START GIVEN RECORDS

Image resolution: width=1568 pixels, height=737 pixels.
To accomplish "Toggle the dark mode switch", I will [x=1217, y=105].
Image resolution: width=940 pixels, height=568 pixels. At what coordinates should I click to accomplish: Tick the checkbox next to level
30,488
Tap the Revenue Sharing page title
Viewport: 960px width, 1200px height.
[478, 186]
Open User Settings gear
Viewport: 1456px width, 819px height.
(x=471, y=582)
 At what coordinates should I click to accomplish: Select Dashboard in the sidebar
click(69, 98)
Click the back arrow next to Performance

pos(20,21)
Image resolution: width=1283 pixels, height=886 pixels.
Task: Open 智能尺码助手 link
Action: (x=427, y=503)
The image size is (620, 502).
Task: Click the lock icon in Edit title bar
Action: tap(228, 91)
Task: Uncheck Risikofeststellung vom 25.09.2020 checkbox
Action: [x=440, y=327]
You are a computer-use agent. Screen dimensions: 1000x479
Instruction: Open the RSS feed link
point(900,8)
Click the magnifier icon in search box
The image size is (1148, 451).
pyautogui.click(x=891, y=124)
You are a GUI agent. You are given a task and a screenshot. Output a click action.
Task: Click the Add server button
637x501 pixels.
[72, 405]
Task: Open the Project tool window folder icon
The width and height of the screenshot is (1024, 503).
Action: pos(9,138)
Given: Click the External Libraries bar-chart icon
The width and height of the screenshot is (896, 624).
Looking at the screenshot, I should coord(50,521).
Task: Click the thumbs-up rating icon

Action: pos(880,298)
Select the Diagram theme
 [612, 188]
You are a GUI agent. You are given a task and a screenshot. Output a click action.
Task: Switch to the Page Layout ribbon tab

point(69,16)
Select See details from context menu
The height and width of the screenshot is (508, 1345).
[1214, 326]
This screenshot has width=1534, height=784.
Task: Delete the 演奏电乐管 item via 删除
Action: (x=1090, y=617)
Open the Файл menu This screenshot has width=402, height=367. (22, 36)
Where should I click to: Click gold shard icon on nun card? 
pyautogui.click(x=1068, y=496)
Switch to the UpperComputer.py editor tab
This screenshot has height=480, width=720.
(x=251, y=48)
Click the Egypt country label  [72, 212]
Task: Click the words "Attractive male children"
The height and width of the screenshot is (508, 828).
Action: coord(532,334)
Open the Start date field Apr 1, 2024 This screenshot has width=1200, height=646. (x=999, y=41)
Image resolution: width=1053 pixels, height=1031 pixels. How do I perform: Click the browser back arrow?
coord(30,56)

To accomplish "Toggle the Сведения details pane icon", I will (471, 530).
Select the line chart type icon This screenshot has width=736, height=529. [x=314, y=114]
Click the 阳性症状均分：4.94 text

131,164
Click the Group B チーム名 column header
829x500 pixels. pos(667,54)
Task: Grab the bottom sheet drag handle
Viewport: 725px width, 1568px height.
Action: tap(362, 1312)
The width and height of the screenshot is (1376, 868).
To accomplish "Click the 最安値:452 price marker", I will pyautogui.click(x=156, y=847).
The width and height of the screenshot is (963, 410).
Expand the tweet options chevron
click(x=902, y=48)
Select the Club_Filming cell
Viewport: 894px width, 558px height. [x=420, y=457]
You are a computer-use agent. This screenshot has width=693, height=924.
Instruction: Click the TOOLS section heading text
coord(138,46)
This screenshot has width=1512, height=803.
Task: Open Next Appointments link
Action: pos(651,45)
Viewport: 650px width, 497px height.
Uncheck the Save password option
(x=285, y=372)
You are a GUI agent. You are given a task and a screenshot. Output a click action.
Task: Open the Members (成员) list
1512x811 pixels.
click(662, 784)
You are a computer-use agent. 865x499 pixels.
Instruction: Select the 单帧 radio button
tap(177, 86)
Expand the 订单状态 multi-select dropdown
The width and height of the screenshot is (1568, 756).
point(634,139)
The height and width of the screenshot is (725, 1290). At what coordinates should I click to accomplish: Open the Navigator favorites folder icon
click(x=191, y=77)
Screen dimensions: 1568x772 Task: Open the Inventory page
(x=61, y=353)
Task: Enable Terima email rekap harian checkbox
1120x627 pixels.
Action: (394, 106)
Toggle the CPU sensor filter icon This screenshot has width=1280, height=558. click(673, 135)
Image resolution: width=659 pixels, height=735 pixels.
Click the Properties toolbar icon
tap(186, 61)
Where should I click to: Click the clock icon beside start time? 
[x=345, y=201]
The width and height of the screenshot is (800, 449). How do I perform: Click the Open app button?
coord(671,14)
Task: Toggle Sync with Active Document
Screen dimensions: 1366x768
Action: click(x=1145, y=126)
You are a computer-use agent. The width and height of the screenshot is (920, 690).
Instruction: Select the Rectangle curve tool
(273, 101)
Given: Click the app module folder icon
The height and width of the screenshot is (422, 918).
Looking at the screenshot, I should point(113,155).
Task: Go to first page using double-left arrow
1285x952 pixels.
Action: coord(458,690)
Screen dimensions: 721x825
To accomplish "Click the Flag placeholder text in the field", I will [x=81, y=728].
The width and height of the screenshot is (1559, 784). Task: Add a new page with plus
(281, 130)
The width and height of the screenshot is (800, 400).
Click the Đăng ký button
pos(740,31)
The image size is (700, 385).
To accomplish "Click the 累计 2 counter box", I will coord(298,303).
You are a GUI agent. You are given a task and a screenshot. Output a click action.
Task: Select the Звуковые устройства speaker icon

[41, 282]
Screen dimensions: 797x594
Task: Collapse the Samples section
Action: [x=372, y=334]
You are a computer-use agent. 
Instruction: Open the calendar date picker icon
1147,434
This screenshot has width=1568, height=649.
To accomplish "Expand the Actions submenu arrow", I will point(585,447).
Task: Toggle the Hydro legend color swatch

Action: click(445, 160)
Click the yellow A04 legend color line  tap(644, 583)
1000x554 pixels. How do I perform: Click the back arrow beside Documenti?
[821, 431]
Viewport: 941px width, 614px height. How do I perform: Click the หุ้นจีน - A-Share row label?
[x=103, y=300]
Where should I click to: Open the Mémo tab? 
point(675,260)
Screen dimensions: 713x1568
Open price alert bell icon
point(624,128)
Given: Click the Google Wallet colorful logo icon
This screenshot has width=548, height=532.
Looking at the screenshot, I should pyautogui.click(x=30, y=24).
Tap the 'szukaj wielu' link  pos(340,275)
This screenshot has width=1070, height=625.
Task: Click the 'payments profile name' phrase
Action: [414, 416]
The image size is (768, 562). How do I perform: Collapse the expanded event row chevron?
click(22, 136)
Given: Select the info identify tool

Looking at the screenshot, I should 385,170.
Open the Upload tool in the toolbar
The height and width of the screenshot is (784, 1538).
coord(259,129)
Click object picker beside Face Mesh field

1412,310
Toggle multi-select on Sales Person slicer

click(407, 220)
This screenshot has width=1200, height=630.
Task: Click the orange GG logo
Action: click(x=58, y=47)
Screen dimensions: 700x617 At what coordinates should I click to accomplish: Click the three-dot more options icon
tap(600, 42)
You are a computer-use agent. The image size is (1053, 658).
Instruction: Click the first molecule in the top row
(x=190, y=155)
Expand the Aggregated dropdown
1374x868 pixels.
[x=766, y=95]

END GIVEN RECORDS

__YOUR INSTRUCTIONS__:
Switch "magnifier" to "magnifying glass" in the items above, and give all the items again with nothing else changed.

__TASK OUTPUT__:
Image resolution: width=1568 pixels, height=737 pixels.
To accomplish "Toggle the dark mode switch", I will [x=1217, y=105].
Image resolution: width=940 pixels, height=568 pixels. At what coordinates should I click to accomplish: Tick the checkbox next to level
30,488
Tap the Revenue Sharing page title
Viewport: 960px width, 1200px height.
[478, 186]
Open User Settings gear
Viewport: 1456px width, 819px height.
(x=471, y=582)
 At what coordinates should I click to accomplish: Select Dashboard in the sidebar
click(69, 98)
Click the back arrow next to Performance

pos(20,21)
Image resolution: width=1283 pixels, height=886 pixels.
Task: Open 智能尺码助手 link
Action: (x=427, y=503)
The image size is (620, 502).
Task: Click the lock icon in Edit title bar
Action: tap(228, 91)
Task: Uncheck Risikofeststellung vom 25.09.2020 checkbox
Action: [x=440, y=327]
You are a computer-use agent. Screen dimensions: 1000x479
Instruction: Open the RSS feed link
point(900,8)
Click the magnifying glass icon in search box
The image size is (1148, 451).
pyautogui.click(x=891, y=124)
You are a GUI agent. You are given a task and a screenshot. Output a click action.
Task: Click the Add server button
637x501 pixels.
[72, 405]
Task: Open the Project tool window folder icon
The width and height of the screenshot is (1024, 503).
Action: pos(9,138)
Given: Click the External Libraries bar-chart icon
The width and height of the screenshot is (896, 624).
Looking at the screenshot, I should coord(50,521).
Task: Click the thumbs-up rating icon

Action: pos(880,298)
Select the Diagram theme
 [612, 188]
You are a GUI agent. You are given a task and a screenshot. Output a click action.
Task: Switch to the Page Layout ribbon tab

point(69,16)
Select See details from context menu
The height and width of the screenshot is (508, 1345).
[1214, 326]
This screenshot has width=1534, height=784.
Task: Delete the 演奏电乐管 item via 删除
Action: (x=1090, y=617)
Open the Файл menu This screenshot has width=402, height=367. (22, 36)
Where should I click to: Click gold shard icon on nun card? 
pyautogui.click(x=1068, y=496)
Switch to the UpperComputer.py editor tab
This screenshot has height=480, width=720.
(x=251, y=48)
Click the Egypt country label  [72, 212]
Task: Click the words "Attractive male children"
The height and width of the screenshot is (508, 828).
Action: coord(532,334)
Open the Start date field Apr 1, 2024 This screenshot has width=1200, height=646. (x=999, y=41)
Image resolution: width=1053 pixels, height=1031 pixels. How do I perform: Click the browser back arrow?
coord(30,56)

To accomplish "Toggle the Сведения details pane icon", I will (471, 530).
Select the line chart type icon This screenshot has width=736, height=529. [x=314, y=114]
Click the 阳性症状均分：4.94 text

131,164
Click the Group B チーム名 column header
829x500 pixels. pos(667,54)
Task: Grab the bottom sheet drag handle
Viewport: 725px width, 1568px height.
Action: tap(362, 1312)
The width and height of the screenshot is (1376, 868).
To accomplish "Click the 最安値:452 price marker", I will pyautogui.click(x=156, y=847).
The width and height of the screenshot is (963, 410).
Expand the tweet options chevron
click(x=902, y=48)
Select the Club_Filming cell
Viewport: 894px width, 558px height. [x=420, y=457]
You are a computer-use agent. This screenshot has width=693, height=924.
Instruction: Click the TOOLS section heading text
coord(138,46)
This screenshot has width=1512, height=803.
Task: Open Next Appointments link
Action: pos(651,45)
Viewport: 650px width, 497px height.
Uncheck the Save password option
(x=285, y=372)
You are a GUI agent. You are given a task and a screenshot. Output a click action.
Task: Open the Members (成员) list
1512x811 pixels.
click(662, 784)
You are a computer-use agent. 865x499 pixels.
Instruction: Select the 单帧 radio button
tap(177, 86)
Expand the 订单状态 multi-select dropdown
The width and height of the screenshot is (1568, 756).
point(634,139)
The height and width of the screenshot is (725, 1290). At what coordinates should I click to accomplish: Open the Navigator favorites folder icon
click(x=191, y=77)
Screen dimensions: 1568x772 Task: Open the Inventory page
(x=61, y=353)
Task: Enable Terima email rekap harian checkbox
1120x627 pixels.
Action: (394, 106)
Toggle the CPU sensor filter icon This screenshot has width=1280, height=558. click(673, 135)
Image resolution: width=659 pixels, height=735 pixels.
Click the Properties toolbar icon
tap(186, 61)
Where should I click to: Click the clock icon beside start time? 
[x=345, y=201]
The width and height of the screenshot is (800, 449). How do I perform: Click the Open app button?
coord(671,14)
Task: Toggle Sync with Active Document
Screen dimensions: 1366x768
Action: click(x=1145, y=126)
You are a computer-use agent. The width and height of the screenshot is (920, 690).
Instruction: Select the Rectangle curve tool
(273, 101)
Given: Click the app module folder icon
The height and width of the screenshot is (422, 918).
Looking at the screenshot, I should point(113,155).
Task: Go to first page using double-left arrow
1285x952 pixels.
Action: coord(458,690)
Screen dimensions: 721x825
To accomplish "Click the Flag placeholder text in the field", I will [x=81, y=728].
The width and height of the screenshot is (1559, 784). Task: Add a new page with plus
(281, 130)
The width and height of the screenshot is (800, 400).
Click the Đăng ký button
pos(740,31)
The image size is (700, 385).
To accomplish "Click the 累计 2 counter box", I will coord(298,303).
You are a GUI agent. You are given a task and a screenshot. Output a click action.
Task: Select the Звуковые устройства speaker icon

[41, 282]
Screen dimensions: 797x594
Task: Collapse the Samples section
Action: [x=372, y=334]
You are a computer-use agent. 
Instruction: Open the calendar date picker icon
1147,434
This screenshot has width=1568, height=649.
To accomplish "Expand the Actions submenu arrow", I will point(585,447).
Task: Toggle the Hydro legend color swatch

Action: click(445, 160)
Click the yellow A04 legend color line  tap(644, 583)
1000x554 pixels. How do I perform: Click the back arrow beside Documenti?
[821, 431]
Viewport: 941px width, 614px height. How do I perform: Click the หุ้นจีน - A-Share row label?
[x=103, y=300]
Where should I click to: Open the Mémo tab? 
point(675,260)
Screen dimensions: 713x1568
Open price alert bell icon
point(624,128)
Given: Click the Google Wallet colorful logo icon
This screenshot has width=548, height=532.
Looking at the screenshot, I should pyautogui.click(x=30, y=24).
Tap the 'szukaj wielu' link  pos(340,275)
This screenshot has width=1070, height=625.
Task: Click the 'payments profile name' phrase
Action: [414, 416]
The image size is (768, 562). How do I perform: Collapse the expanded event row chevron?
click(22, 136)
Given: Select the info identify tool

Looking at the screenshot, I should 385,170.
Open the Upload tool in the toolbar
The height and width of the screenshot is (784, 1538).
coord(259,129)
Click object picker beside Face Mesh field

1412,310
Toggle multi-select on Sales Person slicer

click(407, 220)
This screenshot has width=1200, height=630.
Task: Click the orange GG logo
Action: click(x=58, y=47)
Screen dimensions: 700x617 At what coordinates should I click to accomplish: Click the three-dot more options icon
tap(600, 42)
You are a computer-use agent. The image size is (1053, 658).
Instruction: Click the first molecule in the top row
(x=190, y=155)
Expand the Aggregated dropdown
1374x868 pixels.
[x=766, y=95]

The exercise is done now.